Responding to criticism that their public agency should not mask the identity of private donors, the Martha's Vineyard Commission last night agreed to host a public forum for Islanders to air concerns about the agency's recently established charitable trust.

"The way I understand it, it's about accountability. They want us accountable to them, and they feel like they're losing control of the commission. But where their control over us comes is at the ballot box," said commissioner Richard Toole, trying to explain why the charitable trust has drawn a negative response from some Island officials.

Edgartown selectmen took aim at the commission's charitable trust last month, shortly after three former members of the land use planning agency publicly unveiled the concept. Edgartown's leaders questioned the wisdom of denying information on a public institution's finances to citizens. They voiced that opinion again yesterday, stating in a letter to the commission: "We wish to emphasize that if the commission is going to accept gifts, then it should be done above board, not secret, and not blind. The process and information should be completely public."

The decision to call a public meeting came after more than an hour of discussion - cut short because some members insisted on hearing directly from critics.

"The select elected officials [that have criticized the trust] should be invited to attend. They should be here tonight. They're kind of shooting from afar," said commissioner Roger Wey.

None of the Edgartown selectmen attended last night's meeting, but they had spelled out their concerns to Linda DeWitt, their appointee to the MVC.

The complaints forced commissioners last night to take a step back and ask whether accepting donations is appropriate and, if so, should the public know who's writing those checks?

The commission's enabling legislation, crafted by the Massachusetts state legislature more than 25 years ago, specifically gives the MVC authority to accept "gifts of land, buildings, interests in land, or any funds or monies from any source including grants, bequests, gifts, or contributions made by an individual, association or corporation of by any municipal, county, state or federal government." Acceptance of gifts requires a majority vote of the commissioners.

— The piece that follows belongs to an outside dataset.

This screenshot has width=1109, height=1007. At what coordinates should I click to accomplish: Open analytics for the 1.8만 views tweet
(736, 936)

The idea of a charitable trust dates back about four years, some senior commissioners said last night. Discussions began when a private group of citizens offered the agency funds for planning. The gift was refused for fear of showing a bias. The blind trust, some members explained, allows them to make use of such contributions without being politically influenced.

The question comes at a time when the agency's legal bills are mounting, state grants are drying up and the commission's Oak Bluffs office needs maintenance. The front of the commission's Olde Stone Building needs to be rebuilt at a cost of about $75,000. The commission has a $90,000 balance in legal fees for a handful of ongoing lawsuits - a bill that's being paid off in monthly installments of about $7,500. The agency made use of nearly $50,000 in state grants last year, but isn't counting on any for this round of budget drafting.

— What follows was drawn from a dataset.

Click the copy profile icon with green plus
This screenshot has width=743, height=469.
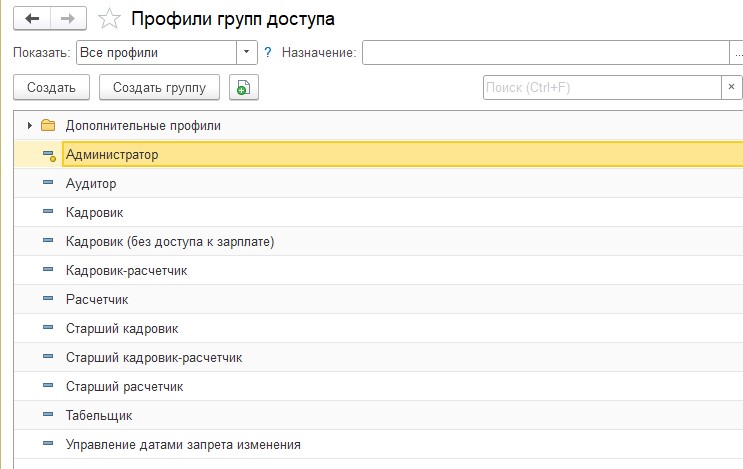point(244,87)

"The next two to three years are especially critical for the Martha's Vineyard Commission. The commission has a lot of proactive planning to do. We have too many years of deferred maintenance on this building, and it needs a lot of improvements to catch up to where we should be to serve the community. It comes at a time when the towns are strapped financially. We have a desire to meet these needs and a a desire that the full burden of [the expenses] not fall on taxpayers," said Mark London, the agency's executive director.

The need for money was not in question last night. Commissioners described their $600,000 shoe-string budget - bleak resources which cause underpaid staff, meager planning exercises and an uncertainty that causes some members to feel anxious about project decisions guaranteed to land them in court.

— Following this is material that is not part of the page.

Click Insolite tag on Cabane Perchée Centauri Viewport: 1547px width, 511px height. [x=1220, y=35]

"If we knew a decision would lead to a lawsuit we can't and we don't think the public can afford, we may be influenced," said commissioner Linda Sibley. "Commissioners do worry about legal bills. It's not just the applicants anymore. We've been sued for approvals as well."

"We've got developers threatening to bankrupt us," Mrs. Sibley said later. "We haven't got a sufficient financial base to ignore that. But we've been ignoring it at our financial peril."

Commissioner John Best questioned whether the towns would be willing to step up their contributions to match the agency's needs.

"None of us wants to accept gifts from private individuals. But none of the towns want to up the ante in what they're paying in support. If they feel so strongly we shouldn't accept money blindly, they'd better step up to the plate," Mr. Best said.

But commissioners by and large agreed, the identity of the donor must be shielded to prevent bias or the appearance of bias in their decisions.

"If the donations were transparent, it would influence us. We are human beings. If someone testifies that they've given us money, I know we would be influenced no matter what side they stand up on," Mrs. Sibley said.

Other leaders felt themselves capable of voting their convictions regardless of money coming in to the agency, but they still wanted to avoid the appearance of conflict.

According to the trust's policy, donors must agree to confidentiality. They must not have a project in front of the commission or plan to have such a project in the coming two years. Violation of the agreement, Mr. London said, is considered perjury.

The trust is already a legal entity set up by the commission's Boston attorney, Eric W. Wodlinger. The trust will act as an independent nonprofit, blindly accepting gifts in the name of the commission. Three trustees - Woody Filey, Marie Allen and Albert Fischer - are in charge of administering the trust. Gifts from the trust must be accepted by a majority vote of the commission.